## WHAT IS BEING ASKED
Quote, exactly, the line holding "At what coordinates" and all lines after it to the end of the records below. Exclude pictures.
[Start of section]
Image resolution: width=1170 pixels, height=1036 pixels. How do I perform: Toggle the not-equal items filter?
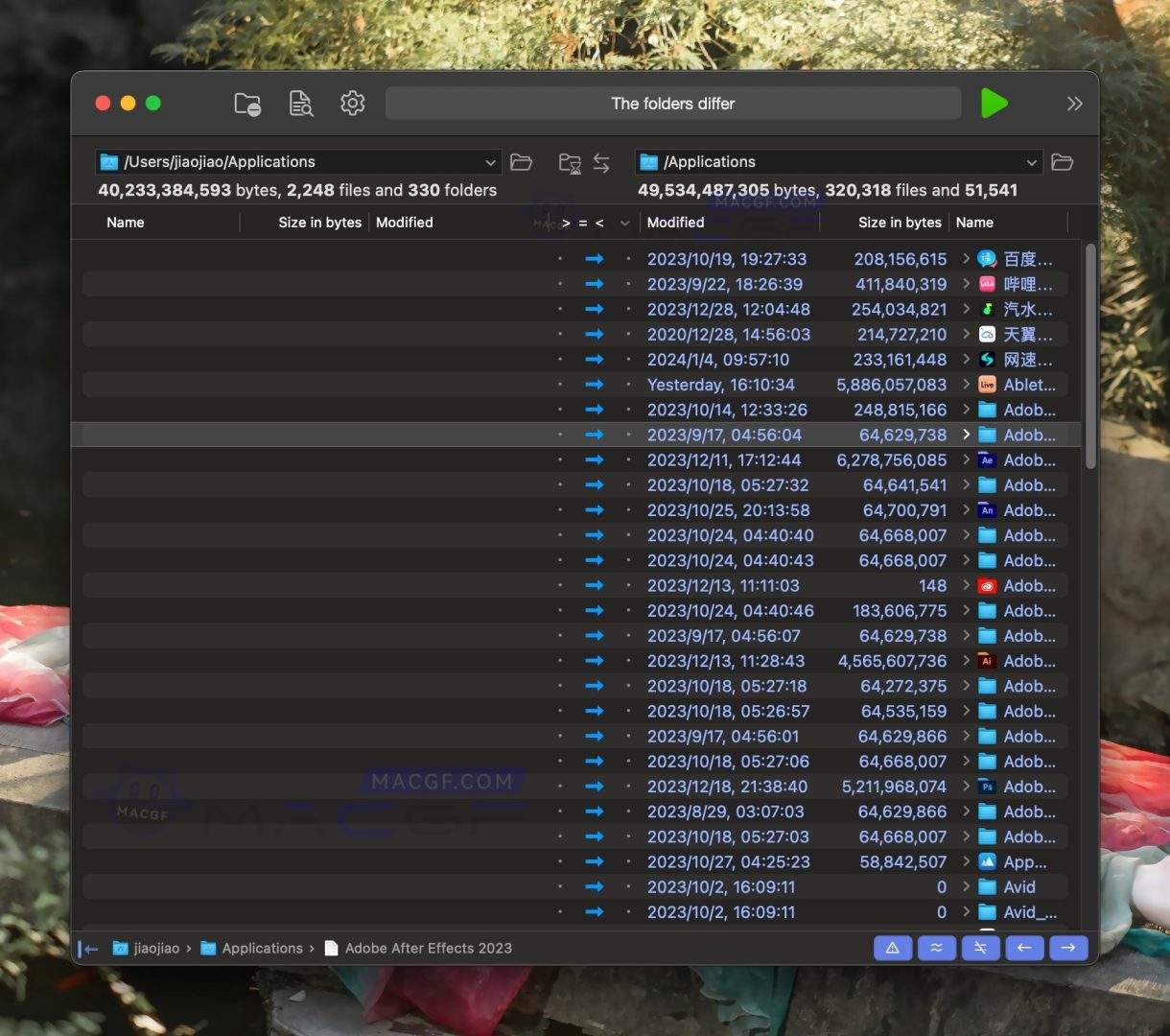click(x=980, y=948)
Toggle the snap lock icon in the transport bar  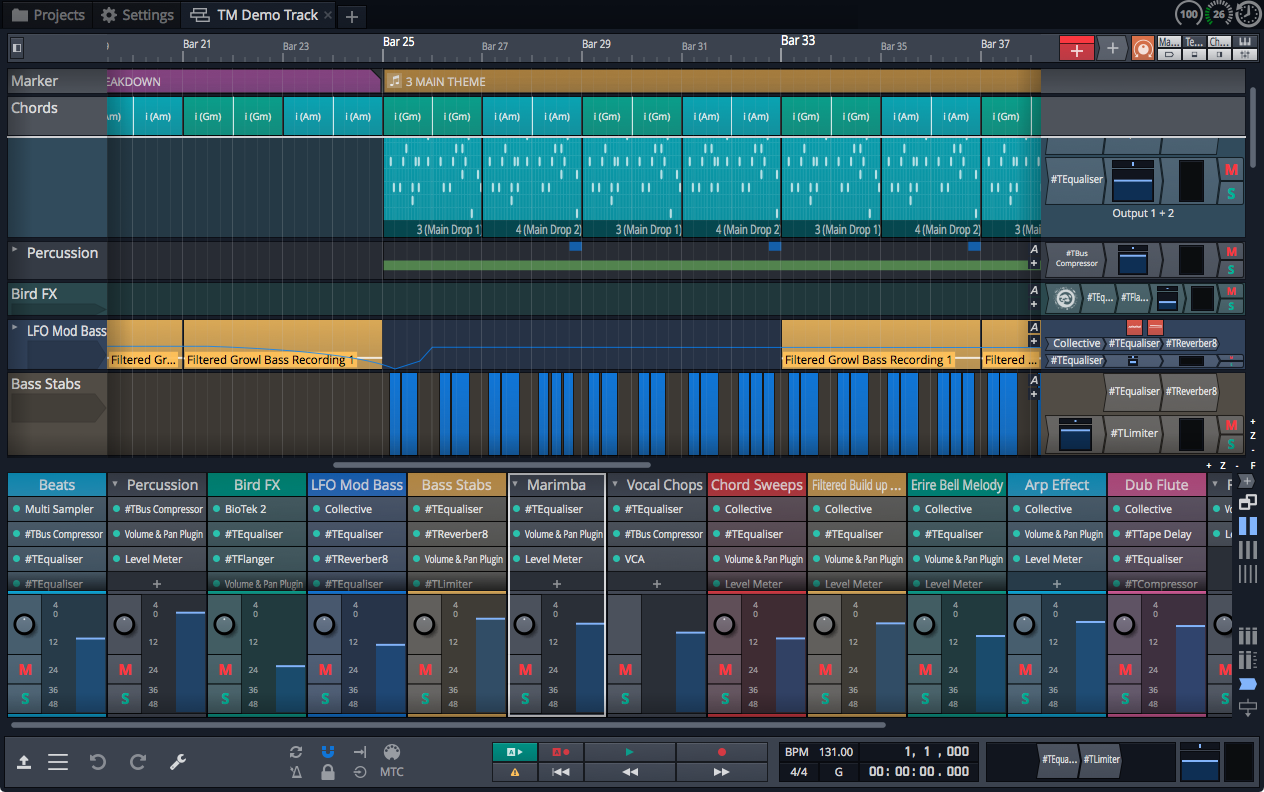pos(327,772)
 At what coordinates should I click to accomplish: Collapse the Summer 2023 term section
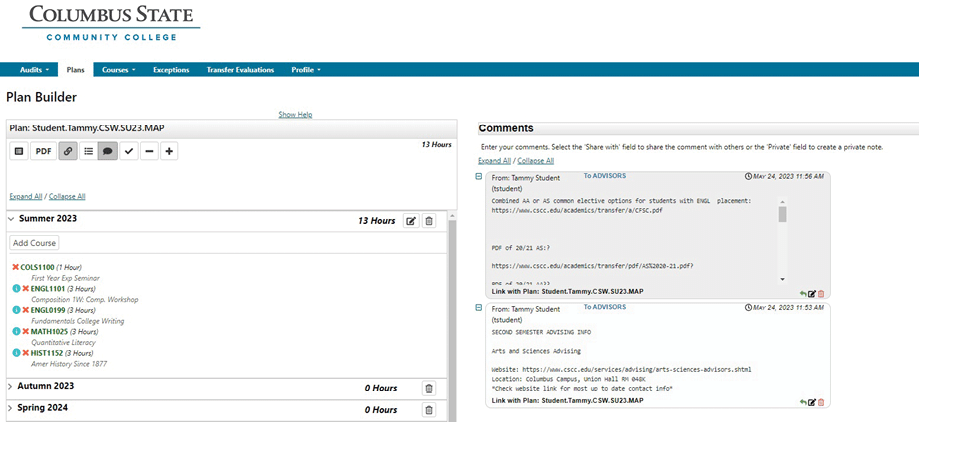tap(11, 219)
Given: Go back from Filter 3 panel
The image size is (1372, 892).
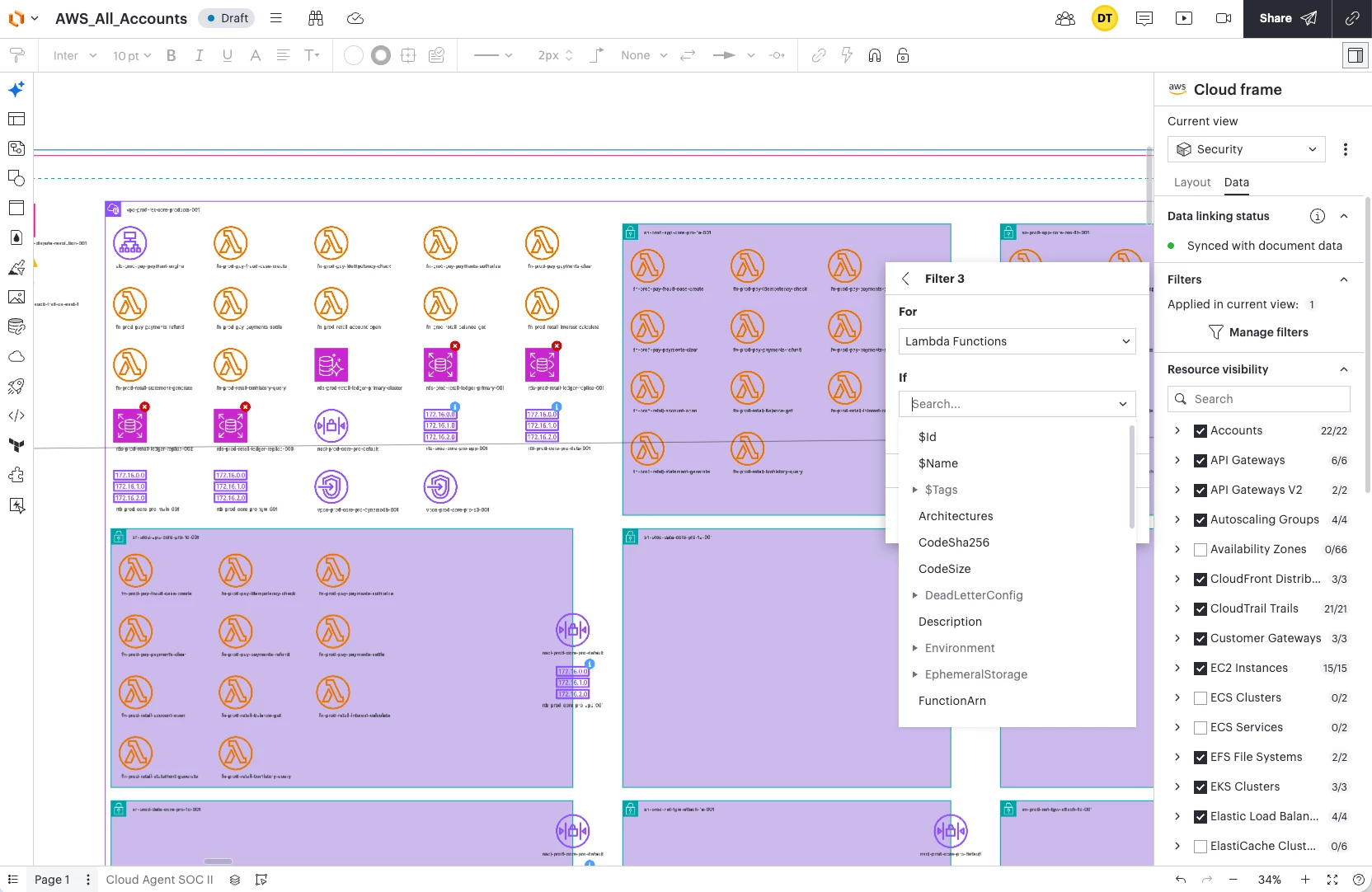Looking at the screenshot, I should point(906,279).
[End of section]
## EXERCISE RESPONSE
 At what coordinates should I click to accomplish: Collapse the Summer 2023 term section
tap(11, 219)
Given: Go back from Filter 3 panel
The image size is (1372, 892).
Looking at the screenshot, I should point(906,279).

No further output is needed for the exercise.